TEXTO DO EXERCÍCIO:
Há uma avó e uma neta que há-de ter um fim funesto, e um pastor alentejano, e uma miss Whittemore que dorme dentro da carcaça dum cachalote e tem lá em casa um sábio hindu e um feiticeiro yorubá para ilustração etico-filosófica, e um professor Borja que pinta nos muros da inglesa uns versos epicuristas de Diógenes de Oenoanda, e um sargento da guarda que ainda não desistiu de o apanhar em flagrante. Assim se desenha um mundo que é todo fruto duma fecunda imaginação criativa.
A narrativa é fragmentária, evoluindo ao sabor das peripécias. O discurso é seco e descarnado, expressionista se diria, condimentado por um sarcasmo impenitente, e pontuado por frequentes reflexões (sobre o budismo, o Eu, a identidade, o ADN, o sistema imunológico...).

INSTRUÇÕES DA TAREFA:
Repete do texto do exercício, sem qualquer alteração, tudo o que vai desde "A narrativa é" até "o sistema imunológico...).".

DADOS REGISTADOS:
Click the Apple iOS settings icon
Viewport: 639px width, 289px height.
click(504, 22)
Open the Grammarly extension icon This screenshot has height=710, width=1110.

SOLUÇÃO:
A narrativa é fragmentária, evoluindo ao sabor das peripécias. O discurso é seco e descarnado, expressionista se diria, condimentado por um sarcasmo impenitente, e pontuado por frequentes reflexões (sobre o budismo, o Eu, a identidade, o ADN, o sistema imunológico...).